— Consigne 1 —
Répondez à ces questions d'après les extraits des Carnets III :
(a) D'après le premier extrait, à quelle fréquence et à quel endroit l'homme visé expose-t-il le supplice du sauveur ?
(b) Quel grand bourgeois le deuxième extrait nomme-t-il ?
(c) À qui Nietzsche écrit-il dans la citation finale, et à propos de quoi ?
— Consigne 2 —
Résumez en deux phrases les extraits des Carnets III.

— Texte de la page —
+-------+
Textes

Carnets III extraits

 

Preuve admirable de la puissance de sa religion : il arrive à la charité sans passer par la générosité. Il a tort de me renvoyer sans cesse à l'angoisse du Christ. Il me semble que j'en ai un plus grand respect que lui, ne m'étant jamais cru autorisé à exposer le supplice de mon sauveur, deux fois la semaine, à la première page d'un journal de banquiers. Il se dit écrivain d'humeur. En effet. Mais il a dans l'humeur une disposition invincible à se servir de la croix comme d'une arme de jet. Ce qui en fait un journaliste du premier ordre, et un écrivain du second. Dostoïevski de la Gironde.
Carnet III, 1951, P 29

 

L'idée que je me fais de la vulgarité, je la dois à quelques grands bourgeois, fiers de leur culture et de leurs privilèges, comme Mauriac, dès l'instant où ils donnent le spectacle de leur vanité blessée. Ils essaient alors de blesser au niveau même où ils le furent et découvrent en même temps la hauteur exacte où ils vivent en réalité. La vertu d'humilité pour la première fois triomphe alors en eux. Petits pauvres, en effet, mais en méchanceté. ibid p 32

 

Nietzsche à sa sœur, à propos de l'affaire Lou : «Non, je ne suis pas fait pour l'inimitié et la haine … Jusqu'alors je n'ai jamais haï personne. Ce n'est que maintenant que je me sens humilié. »
+-------+
— Données fournies —

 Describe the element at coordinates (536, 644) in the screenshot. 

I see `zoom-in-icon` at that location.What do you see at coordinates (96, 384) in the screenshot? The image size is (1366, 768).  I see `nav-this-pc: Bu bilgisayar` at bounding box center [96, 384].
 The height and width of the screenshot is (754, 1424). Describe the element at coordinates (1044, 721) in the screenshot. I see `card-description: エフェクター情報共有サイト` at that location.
+-------+
— Réponse rédigée 1 —
(a) Deux fois la semaine, à la première page d'un journal de banquiers.
(b) Mauriac.
(c) À sa sœur, à propos de l'affaire Lou.

— Réponse rédigée 2 —
Le premier extrait reproche à un écrivain d'humeur de se servir de la croix comme d'une arme de jet, ce qui en fait un journaliste du premier ordre et un écrivain du second. Le deuxième extrait dit que l'idée de la vulgarité vient de grands bourgeois comme Mauriac lorsqu'ils donnent le spectacle de leur vanité blessée, et une citation de Nietzsche à sa sœur affirme qu'il n'est pas fait pour l'inimitié et la haine.